Oct. 9, 2008 Injecting fat after breast reconstruction to correct implant wrinkling or dimpling may be safe and effective to improve breast shape, according to a study to be presented at the American Society of Plastic Surgeons (ASPS) Plastic Surgery 2008 conference, Oct. 31 – Nov. 5, in Chicago. Using fat injections for cosmetic breast enhancement; however, is still controversial and will be the subject of a panel discussion.
"My reconstruction patients could not be happier with the improvement fat transfer gives to the appearance of their breasts," said Gregory Scott, MD, ASPS Member Surgeon and study co-author. "The initial implant reconstruction sometimes leaves them with contour deformities or wrinkling, but fat injections can correct these problems and give their breasts a smoother, softer, more natural appearance."
The study looked at 21 patients who had 42 fat transfers for contour deformities or wrinkling. The injections were performed an average of 9.9 months following reconstruction. The fat was taken from the patients' abdomen or upper thighs. The study found that fat injection to the breast for reconstruction is safe, improves breast shape, and corrects implant wrinkling.
While fat injection in breast reconstruction is more accepted because there is no breast tissue left after mastectomy, cosmetic use of fat injections to the breast remains controversial.
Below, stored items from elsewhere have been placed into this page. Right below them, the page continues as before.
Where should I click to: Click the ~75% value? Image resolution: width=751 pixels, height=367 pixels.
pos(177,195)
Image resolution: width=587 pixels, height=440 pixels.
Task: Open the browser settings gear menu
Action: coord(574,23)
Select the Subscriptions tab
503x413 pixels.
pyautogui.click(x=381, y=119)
At Plastic Surgery 2008, a panel entitled, "Should We Inject Fat into the Breast," will discuss and analyze the medical and legal risks, patient safety implications, as well as potential benefits of cosmetic fat injections to the breast.
"At this point, there are no good scientific studies about cosmetic use of fat in the breast - this is an evolving issue without any scientific data," said William P. Adams, Jr., member of the ASPS Emerging Trends Committee and panel presenter. "We need to have good, sound, scientific studies to determine the usefulness and safety of this methodology before we offer it to our patients."
Two reasons noted for the controversy: one, fat can "calcify" in the breast and obscure mammograms or possibly be mistaken for fibrous cancer growths. Two, it is unknown how much fat is needed to adequately enlarge a breast, if and how much of the injected fat will be absorbed by the body, or how much time the procedure will take.
"Based on current reports these procedures are taking multiple hours in the operating room and yielding minimal enlargement, you really need to wonder how useful and safe that is for the patient," said Dr. Adams. "Nevertheless, this is all still unknown. For that reason, we need to wait until the issue has been studied in a controlled, scientific environment."
Another panel presented at Plastic Surgery 2008, "The Science of Fat Transfer – The Skinny on Fat," will examine fat transfer for a variety of purposes including breast surgery, wrinkle reduction, lip augmentation, and to restore damaged tissue resulting from injury or illness. How to harvest and process fat; the biology of fat-derived stem cells; pharmacologic factors that can increase fat's survival and lessen the absorption rate; and the use of fat transfer to treat tissue damaged by radiation therapy will be explored.
Nearly 348,000 breast augmentations were performed in 2007, making it the number one cosmetic plastic surgery procedure last year, according to ASPS statistics. There were more than 57,000 breast reconstruction procedures performed in 2007.